Climate-driven shifts in the natural flow regime can threaten species persistence in stream systems, and anticipating such shifts before they occur is critical for conservation. We can explore how climate change may impact biota by examining natural systems that differ in terms of climate yet are similar in terms of other landscape features such as geology, size, and elevation. Across an established precipitation and hydrologic gradient on the east coast of Hawaii Island, we sampled stream habitat and populations of the endemic migratory mountain shrimp Atyoida bisulcata over three years and examined how habitat as well as population metrics and individual condition respond to differences in stream flow. Along the precipitation gradient, baseflow declined and streams shifted from run/riffle systems with moss cover to those with predominately pools and limited available habitat. Across years, baseflow conditions were relatively consistent within streams while measures of stream flow stability and the duration of high flows were more variable.
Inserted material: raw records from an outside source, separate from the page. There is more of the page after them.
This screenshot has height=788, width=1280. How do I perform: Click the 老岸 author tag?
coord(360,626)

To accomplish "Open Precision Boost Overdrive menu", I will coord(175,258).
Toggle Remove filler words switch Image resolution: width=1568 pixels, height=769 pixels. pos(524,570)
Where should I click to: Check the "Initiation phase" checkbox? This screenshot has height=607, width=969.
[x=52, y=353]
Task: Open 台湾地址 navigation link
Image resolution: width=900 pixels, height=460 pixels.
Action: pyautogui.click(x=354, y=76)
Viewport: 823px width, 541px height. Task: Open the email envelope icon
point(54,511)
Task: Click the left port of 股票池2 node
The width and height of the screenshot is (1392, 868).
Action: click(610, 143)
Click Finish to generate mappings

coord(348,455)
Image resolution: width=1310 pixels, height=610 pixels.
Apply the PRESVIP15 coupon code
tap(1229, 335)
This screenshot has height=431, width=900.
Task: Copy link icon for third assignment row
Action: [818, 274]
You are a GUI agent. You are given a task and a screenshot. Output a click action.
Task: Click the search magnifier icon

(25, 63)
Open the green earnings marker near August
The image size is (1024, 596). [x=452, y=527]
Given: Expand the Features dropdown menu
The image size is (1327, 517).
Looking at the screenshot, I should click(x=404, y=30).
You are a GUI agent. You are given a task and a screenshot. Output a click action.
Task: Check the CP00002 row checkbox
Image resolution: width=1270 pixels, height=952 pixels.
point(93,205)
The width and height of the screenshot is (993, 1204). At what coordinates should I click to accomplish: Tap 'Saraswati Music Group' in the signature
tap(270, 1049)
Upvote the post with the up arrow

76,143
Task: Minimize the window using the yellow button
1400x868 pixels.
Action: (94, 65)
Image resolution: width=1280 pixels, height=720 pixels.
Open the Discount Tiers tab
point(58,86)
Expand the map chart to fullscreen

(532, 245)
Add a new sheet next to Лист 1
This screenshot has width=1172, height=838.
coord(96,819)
Streams with high and persistent baseflow had greater atyid biomass density with larger individuals less prone to disease. Within-stream interannual variation in baseflow was low relative to differences across streams, and most A. bisulcata metrics also had low within-stream interannual variability, making average baseflow an appropriate surrogate for differences in suitability. However, extremes in annual rainfall may result in high variability in A. bisulcata metrics within a single stream due to seasonal drying or persistent high flows, highlighting the importance of long-term monitoring to fully understand population responses to climate-mediated stream flow. Our study suggests that changes in rainfall patterns will alter stream flow and may ultimately negatively influence tropical stream organisms.